Medical Device Security: What is Needed, and Where?

May 12, 2015

Security is rightly a concern when implementing IIoT technologies. At LiveWorx last week, Paul Roberts of The Security Ledger led a panel discussion on the growing security needed for sensitive medical devices.

Security is continuing to be an area of concern for companies interested in implementing Industrial Internet technologies. Along with improvements in efficiency and productivity, connectivity and data sharing bring the obvious need to secure data so that only those with proper authorization can access it.

During “Securing the Internet of Things,” a panel discussion held last week at the LiveWorx 2015 conference in Boston, talk focused on an industry where security is of particular interest: medical devices.

Paul Roberts, Editor in Chief of The Security Ledger, who moderated the panel, pointed out that he noticed the need for increased data security because of the real shift from hardware and mobile devices to embedded SCADA devices. This meant that information security was shifting from being patch focused to a totally different environment with hundreds of types of devices. And these devices no longer ran only on Windows, but on many different embedded operating systems.

Roberts led off the discussion by referencing a recent article in The Security Ledger that described an infusion pump that “utterly lacked security controls.” The pump contained “serious security holes that could give an attacker control over the devices,” Roberts explains in the article. 

Greg Dameron, Director of Software Engineering at Medtronic Surgical Technologies agreed that many medical devices made back before security was a consideration are still in use. New medical devices, he explained, are designed to make sure that risk is carefully managed, and third-party devices are also being secured. Dameron said that medical device design must walk a fine line to make sure that a product is secure while still being usable for the clinical purposes for which is was intended.

What it comes down to when deciding the security that is needed, pointed out Alan Tait, CTO at Stream Technologies, is determining “can this data actually do damage.”

Security on an operational level must be planned through carefully, agreed Rob Black, Senior Director of Product Management at ThingWorx. And it must be thought through for the entire lifecycle of a system, including the devices’ retirement.

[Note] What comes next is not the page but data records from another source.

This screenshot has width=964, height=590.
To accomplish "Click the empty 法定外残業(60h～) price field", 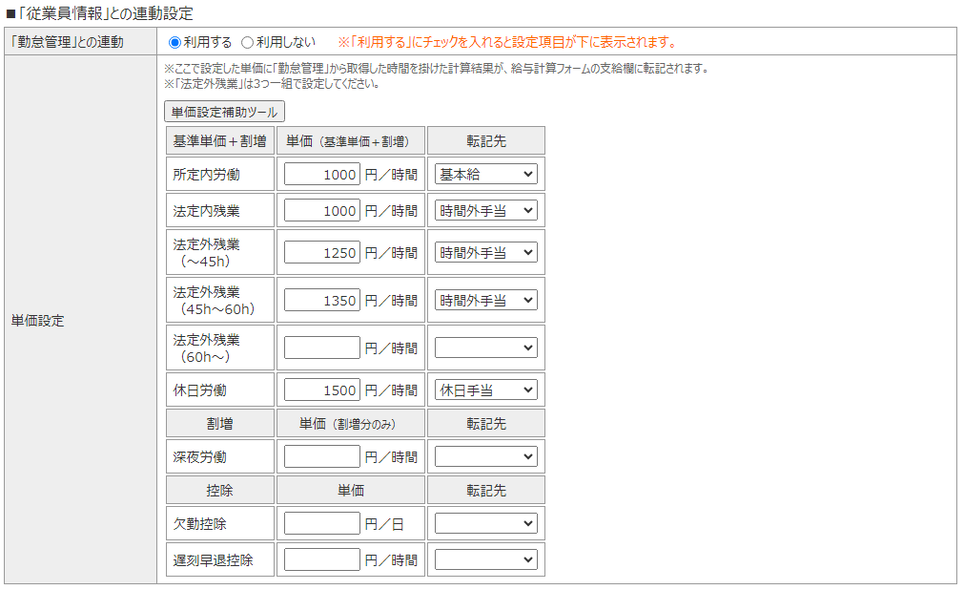I will [x=322, y=348].
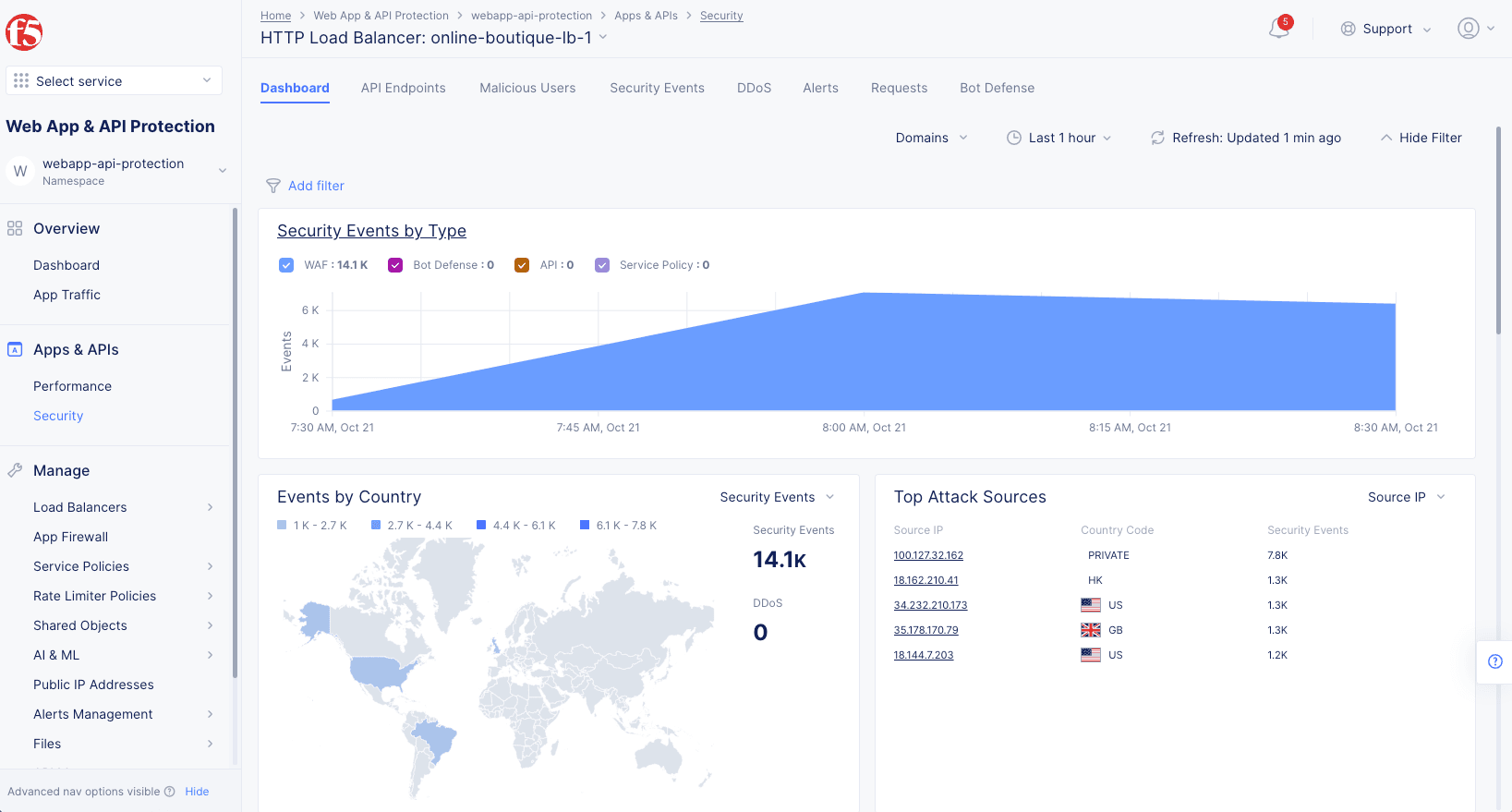The height and width of the screenshot is (812, 1512).
Task: Open the Malicious Users tab
Action: click(x=527, y=88)
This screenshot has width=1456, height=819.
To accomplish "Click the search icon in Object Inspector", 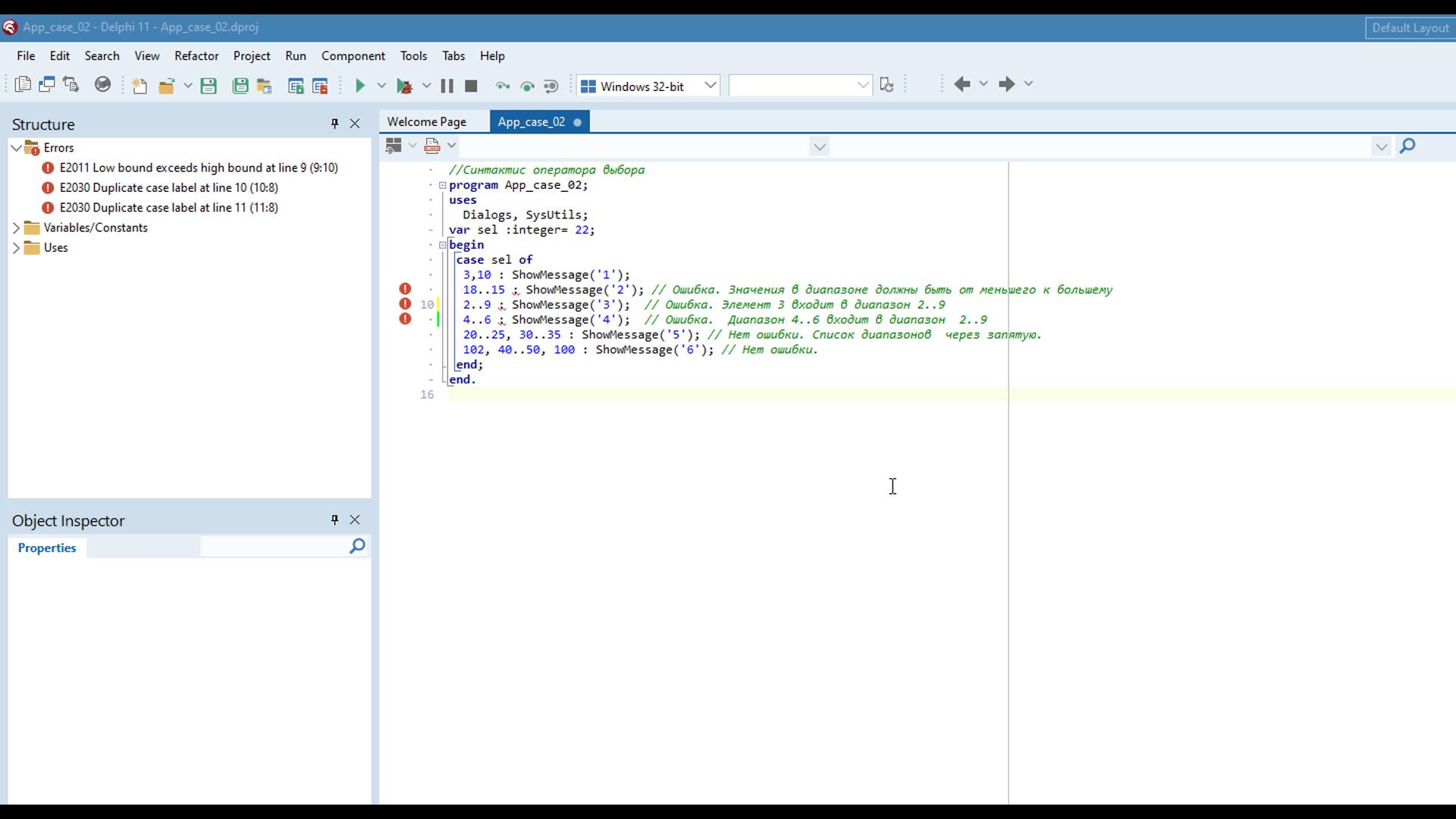I will (x=358, y=545).
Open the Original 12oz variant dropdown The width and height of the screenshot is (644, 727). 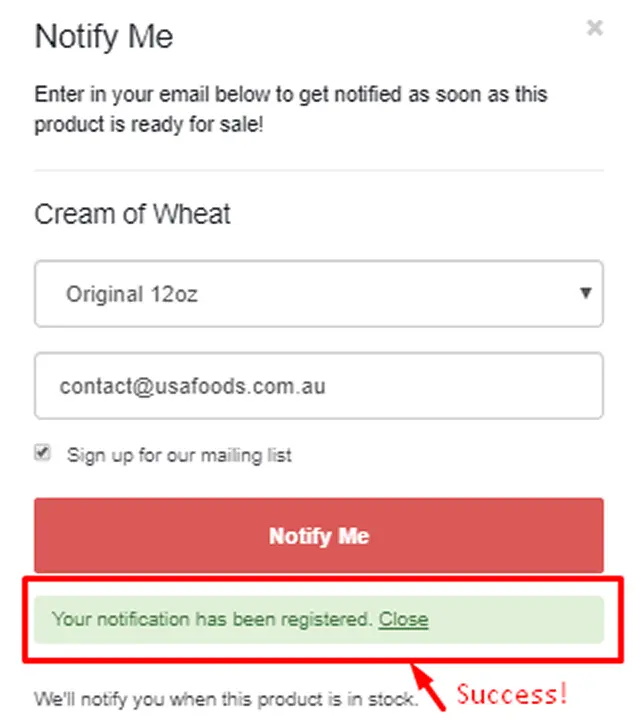318,294
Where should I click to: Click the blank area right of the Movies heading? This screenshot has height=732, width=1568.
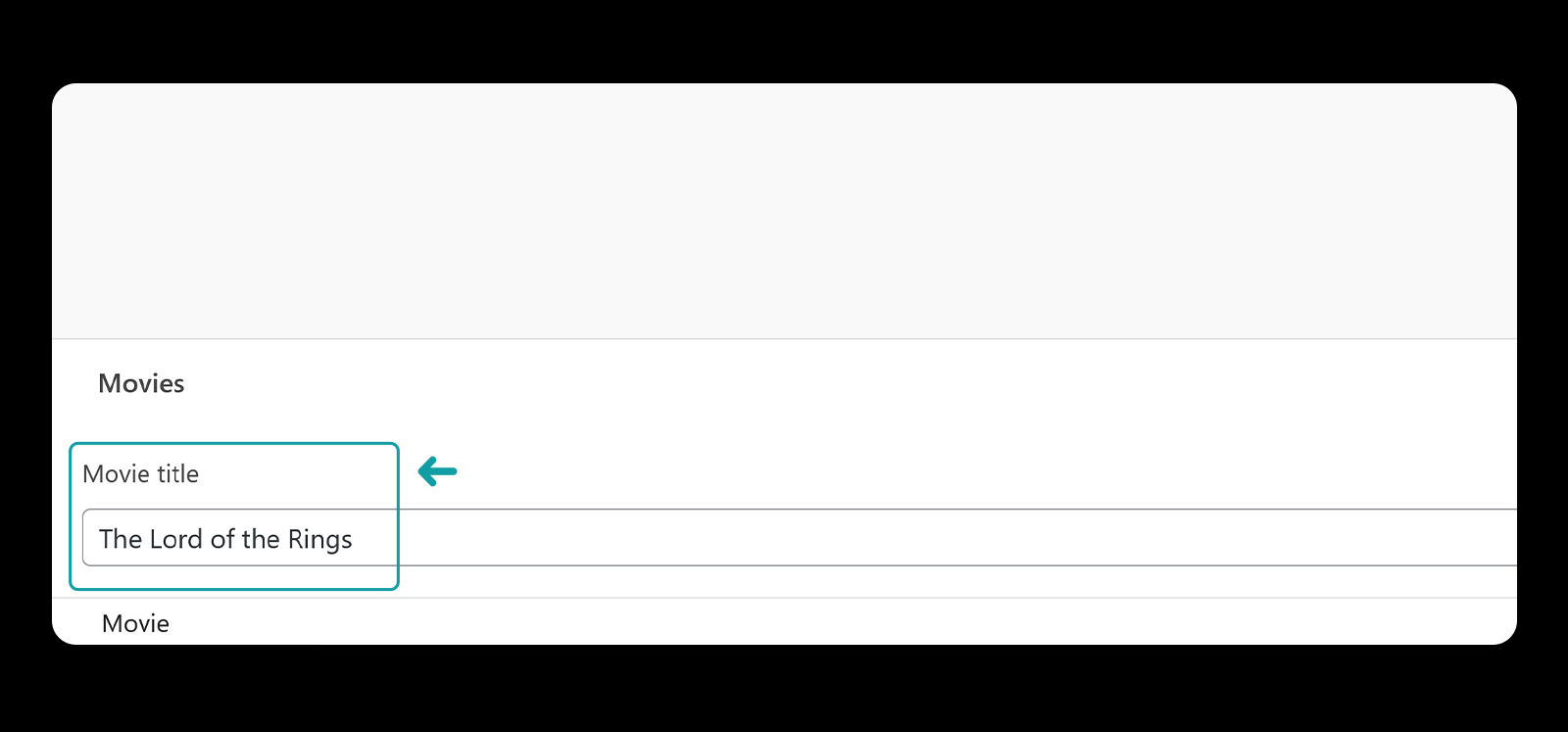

Andreas Laumann, Head of Software Development at exceet Secure Solutions, clarified that security should be part of the entire process. Data must be communicated in a secure manner, and also the data itself must be secured in storage.

Even devices not originally meant to be connected must be designed to have security, pointed out Rob Black, because down the line, someone else might make that device connected. 

Though security should, of course, be an important element in the design of any medical device, in reality, there are not a lot of people maliciously trying to hack medical devices, concluded Dameron. What testers are trying to do is to see if hacking is possible so that they can point out where security needs to be bolstered before there is a problem.